Prof. Chandrasekaran is bringing key insights from his research across this variety of industries to the Center for Operational Excellence’s Dec. 2 seminar, where managers can learn how they can collaborate across departments – even across their supply chains – and avoid common roadblocks such as employee burnout, intellectual property leaks, and scope creep. His 10:30 a.m. presentation is followed by a 1 p.m. keynote from Pete Buca, a top executive at manufacturer Parker Hannifin who’s giving an inside look at the company’s remarkable collaboration with Cleveland Clinic.

COE spoke to Prof. Chandrasekaran about his research and what attendees can expect at his Dec. 2 keynote.

COE: This summer, you led a three-part “Innovation Summer” series for COE. How does your upcoming keynote build on that?

AC: We focused this summer specifically on product and process innovation by looking at companies such as 3M and Johnson & Johnson. This keynote is meant for the R&D folks that attended this summer but a much broader audience, as well. I’ll be sharing keys to the “perfect handoff” by looking at examples in manufacturing, health care and IT services, not just R&D. There’s not a single COE member that wouldn’t benefit from it.
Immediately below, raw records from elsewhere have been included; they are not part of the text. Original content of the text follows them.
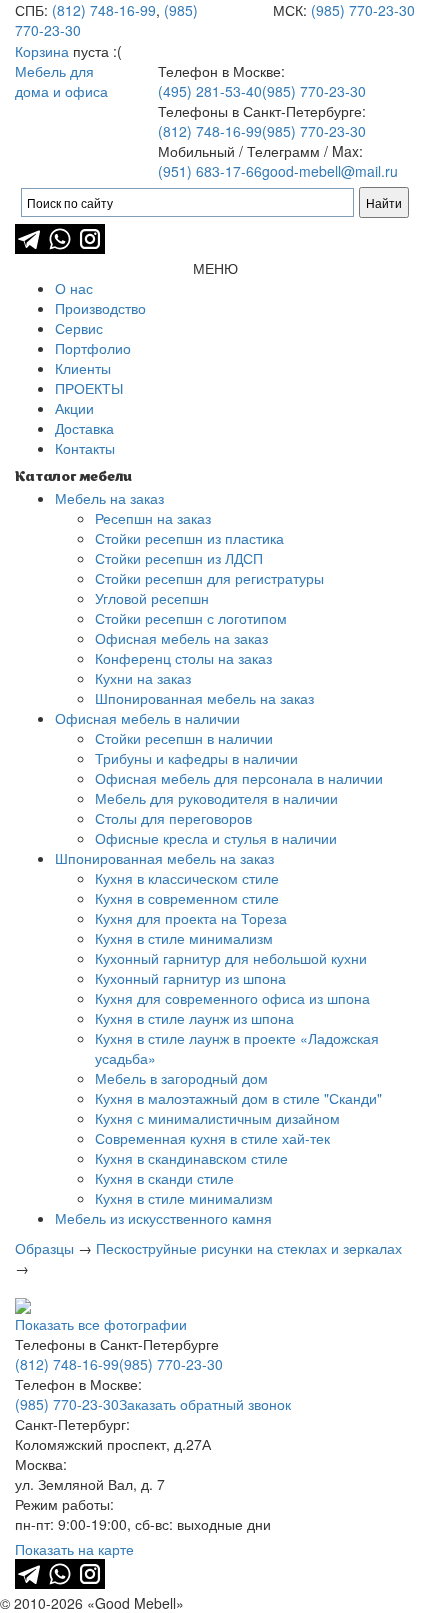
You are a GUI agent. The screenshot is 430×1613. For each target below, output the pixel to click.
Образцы (44, 1248)
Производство (100, 308)
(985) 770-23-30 (363, 10)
COE: Let’s talk about health care, specifically what non-health care companies can learn from your extensive research in that field.

AC: A lot of discussion in recent years has centered on what health care can learn from other industries, particularly manufacturing. I think the reverse is true, too: In health care, you have specialists – physicians, nurses – who are extremely skilled at what they do. At the same time, you have a complex ecosystem with tons of variation across patients, even caregivers. Those two components are present in just about any industry. As a result, many of the tools and processes I’ve worked with caregivers to apply in health care can be easily transferred to other settings.

COE: Speaking of handoffs, what are some of the biggest mistakes companies make when collaborating across departments or the supply chain?

AC: I think a really common one is that departments or companies take for granted that the other party has a clear understanding of the process. This is at the root of so many problems I’ve seen in R&D and health care. There’s also a misconception that the rules and requirements established at the beginning of a process don’t change. They can, sometimes in a way that can take us by surprise. I’ll be sharing insights in my keynote that can help managers address both of these common missteps.

COE: What's causing more of these surprises?

AC: The increasingly global nature of business plays a not insignificant role here.  More than ever, companies are dealing with language and cultural barriers, regulations and political risks - and the stakes for success have never been higher.